TEXTO:
· · · ·

Guião de leitura individual da negociação que aí vem  – Luís Sottomaior Braga

IMAGEM
Penso que a negociação vai fluir melhor nos próximos tempos. E o barulho que fizemos ajuda a esse quadro ser mais sólido do que parece.
Muita gente acha que o movimento foi criado por uma pessoa que iluminou o caminho. Mas não foi.
Foi um movimento de professores, auto organizado e disseminado
Há muita confusão, em certos discursos salvificos, sobre o papel de um único indivíduo na História.
É a confusão entre o catalisador e o combustível.
Se os professores conseguiram pôr a opinião pública ao seu lado, isso não foi fruto dos grandes méritos de uma liderança carismática.
No domínio da imagem pública houve 2 coisas fundamentais: quebrou-se o monopólio “o Mário Nogueira fala pelos professores”. E houve muitos professores a falar e a falar bem. E isso funcionou.
As entrevistas recorrentes de anónimos à porta da escola foram mais importantes que certos discursos de má retórica e choraminguice a confundir assuntos.
Professores, tenham auto-estima: não foi nenhum líder que nos pôs perto da vitória Fomos nós.
E essa imagem passou. O PS perdeu 9% nas sondagens e os portugueses estão connosco e querem a reposição do tempo de serviço, o tema essencial e grande fiel da balança da negociação porque todos ganham nele.
COORDENAÇÃO
As negociações precisam foco. Devia haver uma cimeira de todos os sindicatos e ser definido um guião comum de “linhas vermelhas” que até podia ser secreto.
Há um problema: há um sindicato que está desfocado dos temas e que tem um trabalho de preparação técnica inferior aos outros.
Alguns acham que é logística. Eu acho que é intencional, porque é ideológico. E já sei que vêm aí os trolls.
Mas as propostas do governo deviam ter respostas coordenadas, alinhadas, padronizadas e integradas de todos. No fundo, antecipar propostas para ensaiar respostas e cenários. Isso implica debate prévio e mais estudo em comum.
A unidade não interessa muito nas ruas, mas é essencial nas negociações (por razões técnicas de como uma negociação funciona). Que implica alinhamento em cada lado do par de interesses.
E irem em 3 vias, do nosso lado, a 1 só, do outro, não é bom (hoje, na negociação, do nosso lado, temos a “via fofa” , a “via aberta que parece falar grosso” e a “via ao lado que,ideologicamente se sabe nem quer realmente negociar”).
Devia haver uma via única contra a posição de quem pode impor. Para isso, há uma negociação de parte interessada a fazer entre as 3 vias.
A tal cimeira, que devia ser feita nos próximos dias.
Mário Nogueira ganhava pontos se promovesse isso e entalasse os que querem fugir. É o mais velho e devia preocupar-se com o legado.
Até porque pode hoje conseguir um bom acordo e correr o risco de não o poder assinar por ser atacado à esquerda por ideias mirabolantes sobre o que se pode conseguir.
E não precisamos de lérias mas de um bom acordo.

· · · ·

DADOS REGISTADOS:
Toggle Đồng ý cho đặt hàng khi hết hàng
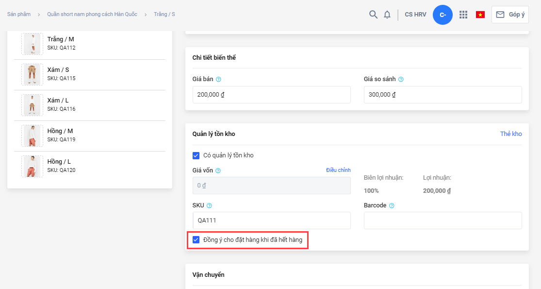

· · · ·

TAREFAS PROPOSTAS:
[1] Segundo o texto sobre a negociação dos professores, que monopólio foi quebrado no domínio da imagem pública?
[2] Prossiga o texto sobre a negociação dos professores a partir da última frase apresentada.

RESPOSTAS:
[1] Foi quebrado o monopólio de "o Mário Nogueira fala pelos professores".

[2]
LIGAÇÃO E CONSULTA AOS INTERESSADOS
Nessa cimeira, os sindicatos deviam assumir o compromisso da “consulta geral, mesmo que atrase.”
Hoje a tecnologia permite consultar em horas.
Nunca repetir 2010 e assinar à pressa, só por ser o “acordo possível” .
A teoria do mal menor é de moralidade duvidosa.
Vamos fazer o melhor acordo possível ainda que demore?
E sem trocar uns pelos outros? Daí a necessidade de conciliação.
VINCULAÇÃO AO ACORDO
Todos se deviam vincular ao princípio “só assinamos ou recusamos a versão final depois de consulta transparente aos interessados”. A meu ver um referendo, que não é assim tão difícil.
A DECISÃO PESSOAL DEVE SER INDIVIDUAL MAS A PENSAR NO PREJUÍZO DOS OUTROS
Quando houver uma proposta final de acordo vou olhar para ela de 2 ângulos e acho que todos devíamos fazer isso:
O que ganho? Quem se prejudica com o meu ganho?
Para isso, eu vou ter um método pessoal simplificado e concreto, já que não consigo pensar a diversidade de todos os prejuízos de dezenas de milhares de professores.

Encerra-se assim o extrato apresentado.